Base library vector.

The value cannot be null.

n_points

DatapointIndex

Number of vectors in the base library.

The length must be the same as that of dataset. dataset indicates the base library vector.

config

const std::string&

Configuration file required for creating the index, containing all configuration parameters.

-

training_threads

int

Number of threads during index construction.

≥ 1.

kmOpt

GmmUtils::KMeansParams

K-means tuning parameters.

-

filter_thr

float

Filter threshold.

[0, 1]. The default value is 0.

filter_type

int

Filter type.

  • 0: filtering based on the number of zero elements in the vector. The default value is 0.
  • 1: filtering based on the deviation of elements from the mean value.

config_pbtxt

const std::string&

Configuration file required for loading the index.

-

scann_assets_pbtxt

const std::string&

Index file list.

-

The KMeansParams structure of kmOpt contains the following parameters. Table 1 describes the parameters.
struct KMeansTunableExtraParams {
        int32_t iter;
        int32_t sample;
        int32_t init; 
};

struct KMeansParams { 
        KMeansTunableExtraParams ivf; 
        KMeansTunableExtraParams pq; 
};
Table 1 Parameters of the KMeansParams structure

Parameter

Data Type

Description

Value Range

iter

int32_t

Number of K-means algorithm iterations.

[0, MAXINT]. The default value is 0.

sample

int32_t

Sample size.

-

init

int32_t

Initialization type of the K-means cluster center.

{0, 1, 2, 3}. The default value is 0.

  • 1: initialization based on the average distance.
  • 2: initialization based on the K-means++ algorithm.
  • 3: random initialization.
  • 0: Do not enable K-means optimization in PQ.

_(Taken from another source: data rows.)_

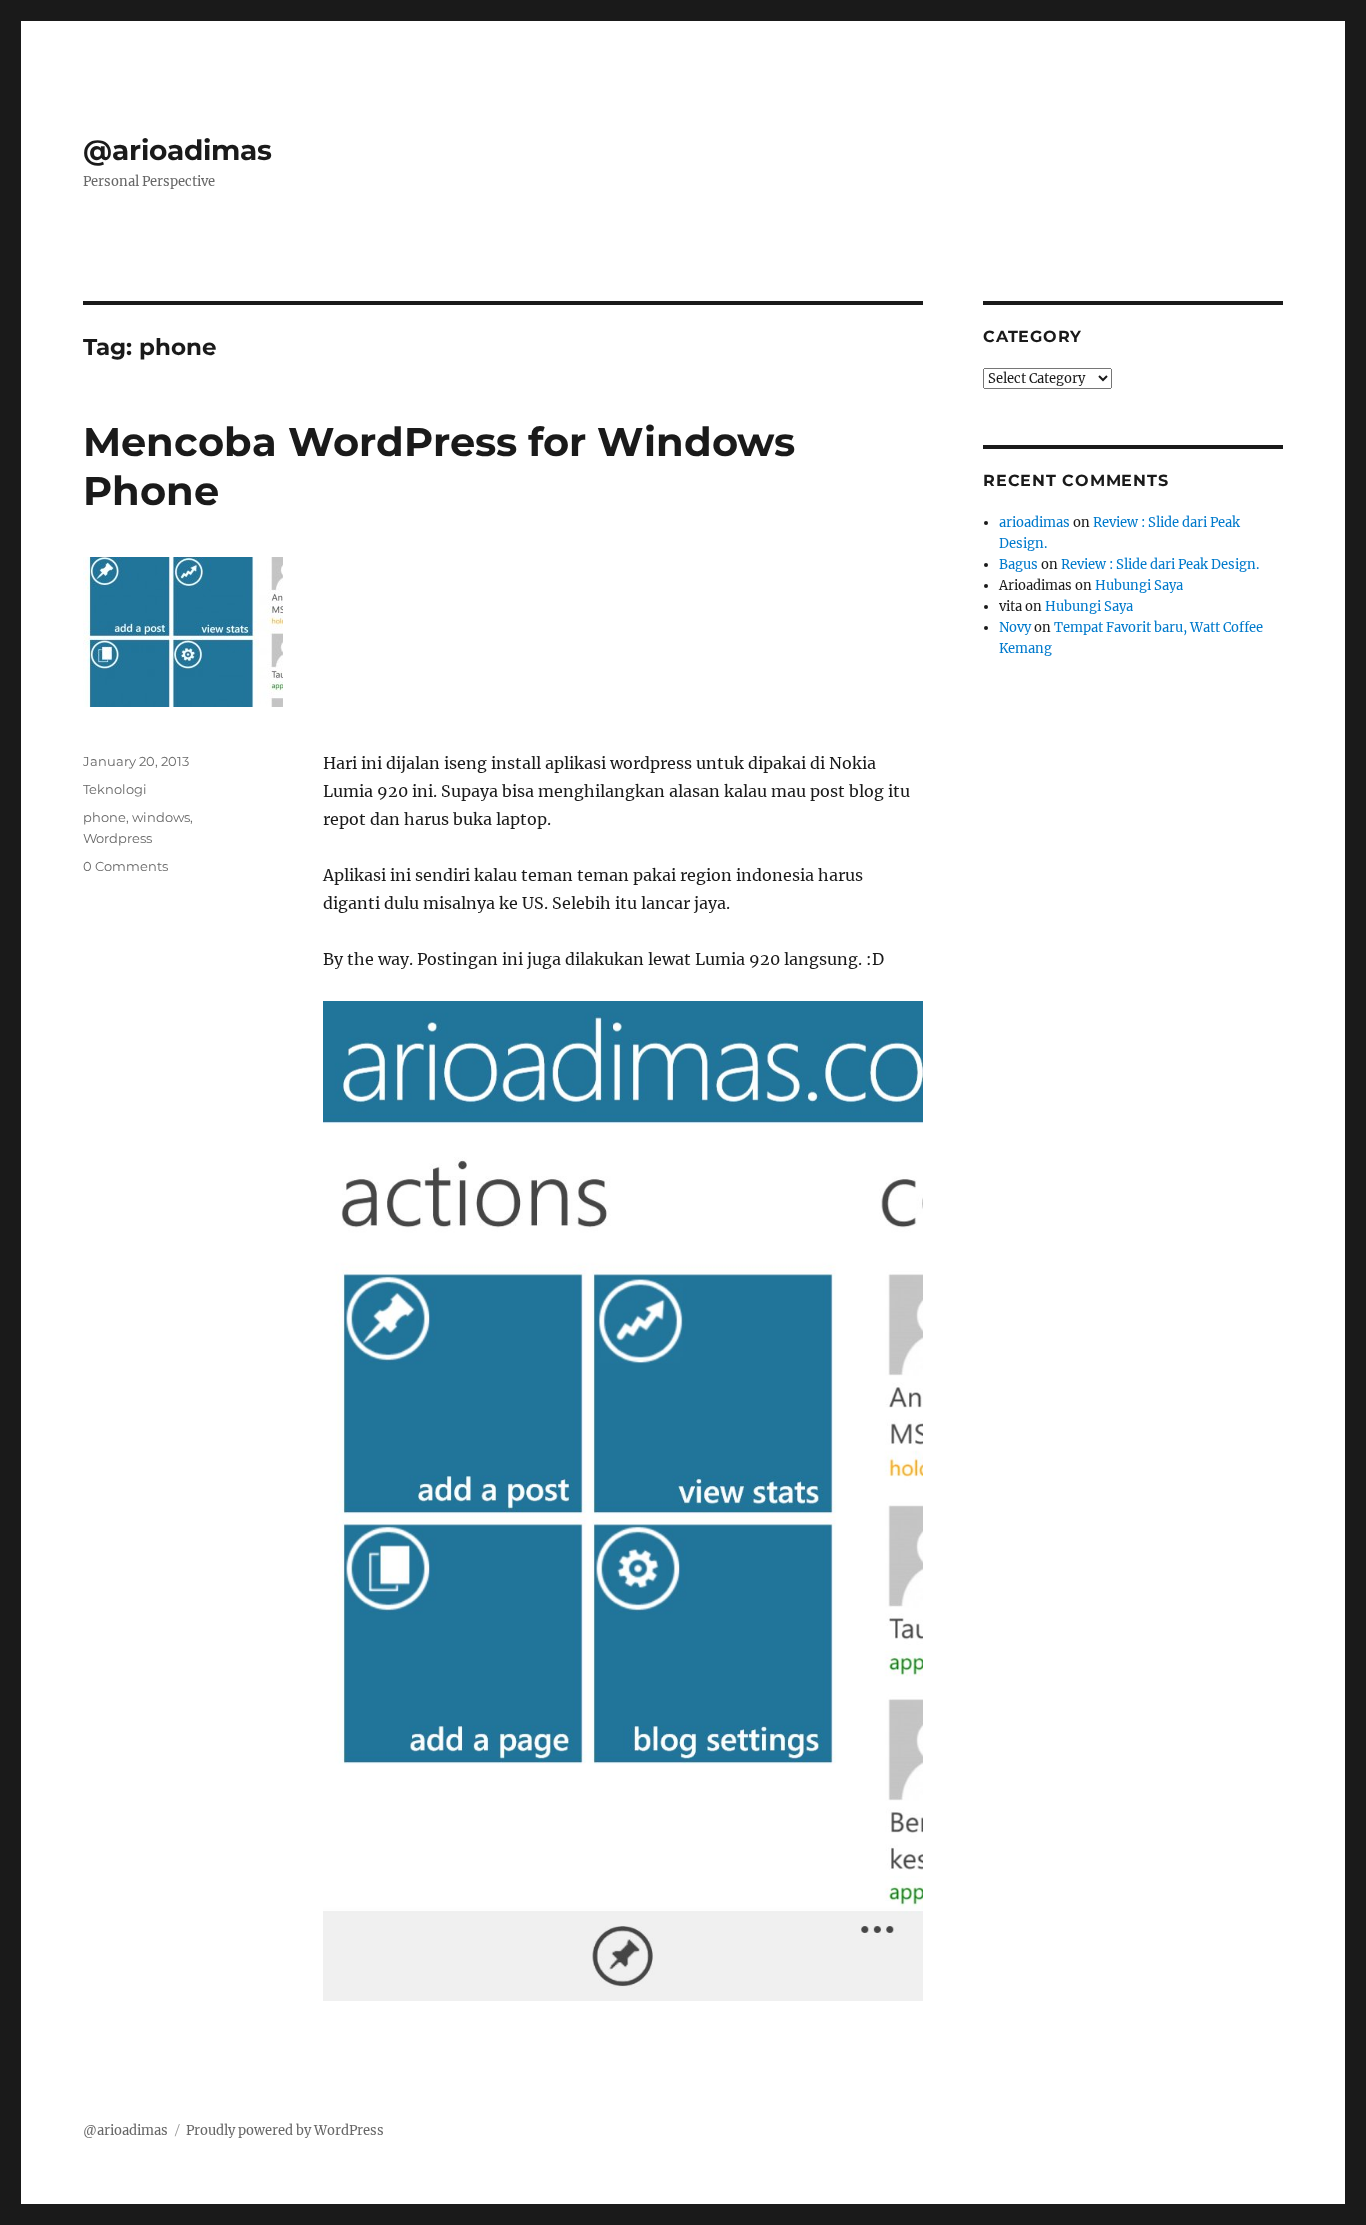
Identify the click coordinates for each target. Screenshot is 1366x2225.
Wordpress (117, 838)
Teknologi (115, 789)
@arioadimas (177, 150)
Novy (1015, 627)
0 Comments (125, 866)
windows (161, 817)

config is generated by create_config.py based on the parameters described in Table 2.

Table 2 Parameters

Parameter

Data Type

Description

Value Range

n_leaves

int

Total subspace number in the IVF partition.

≥ 1.

nb

int32_t

Number of vectors in the base library.

The length must be the same as that of dataset. dataset indicates the base library vector.

metricType

std::string

Distance type of the vector.

dot_product or squared_l2.

dims_per_block

int

Number of dimensions combined by PQ.

[1,dim], where dim indicates the dimension of the base library vector.

avq_threshold

float

Asymmetric bucket parameter. This parameter takes effect only for the L2 (squared_l2) dataset.

[0,1]

dim

int32_t

Dimensions of vectors in the base library.

The dimensions must be the same as those of dataset. dataset indicates the base library vector.

topK

int

Number of returned results.

≥ 1.

soar_lambda

float

Controls orthogonality. This parameter takes effect only for the IP (dot product) dataset.

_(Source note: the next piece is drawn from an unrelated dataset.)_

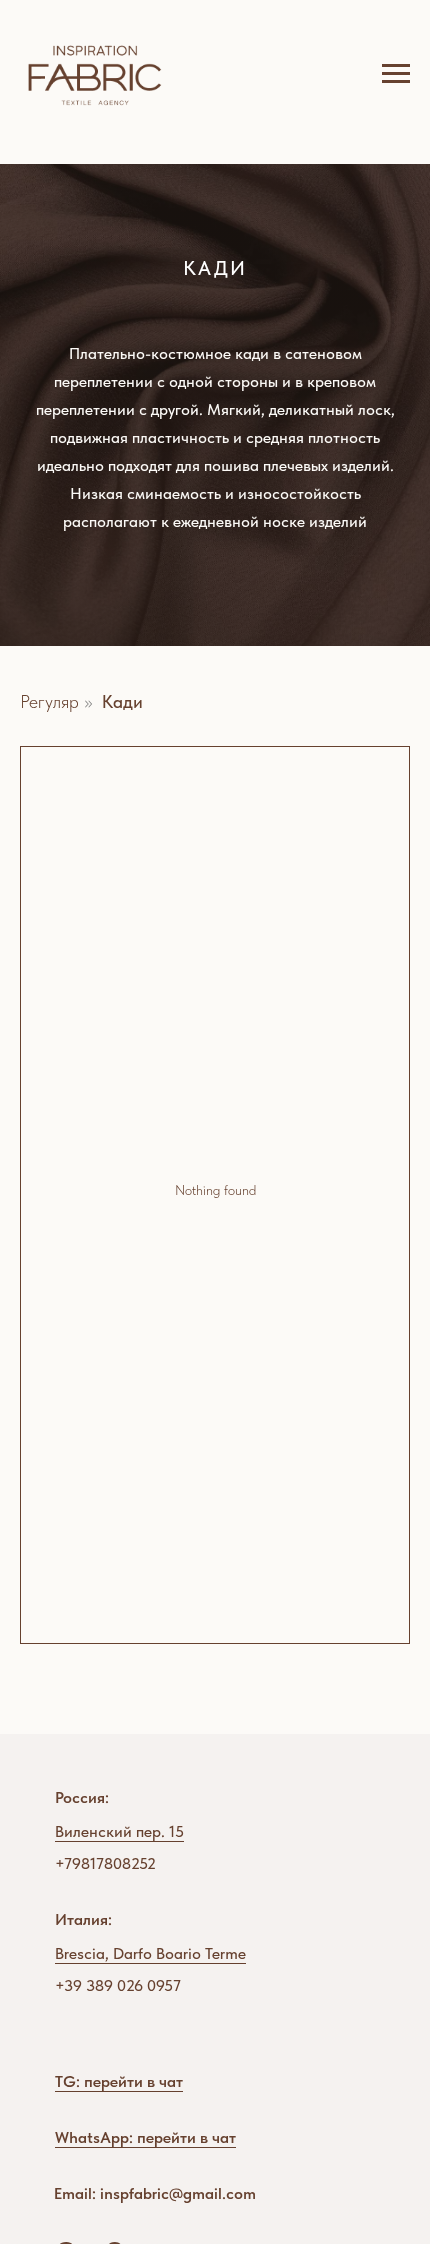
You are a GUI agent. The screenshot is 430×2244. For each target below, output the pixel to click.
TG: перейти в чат (119, 2081)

> 0. Set the value to −1 t o disable the function.

overretrieve_factor

float

Used together with soar_lambda to specify the over-retrieval factor. This parameter takes effect only for the IP (dot_product) dataset.

[1, 2]. Set the value to −1 t o disable the function.

config is generated using the following command:
python create_config.py  + std::to_string(n_leaves) + " "
                         + std::to_string(nb) + " "
                         + metricType + " "
                         + std::to_string(dims_per_block) + " "
                         + std::to_string(avq_threshold) + " "
                         + std::to_string(dim) + " "
                         + std::to_string(topK) + " "
                         + std::to_string(soar_lambda) + " "
                         + std::to_string(overretrieve_factor)

Return Value

Data Type

Description

Status

Execution status of the method. You can determine whether the method is successfully executed by calling status.ok().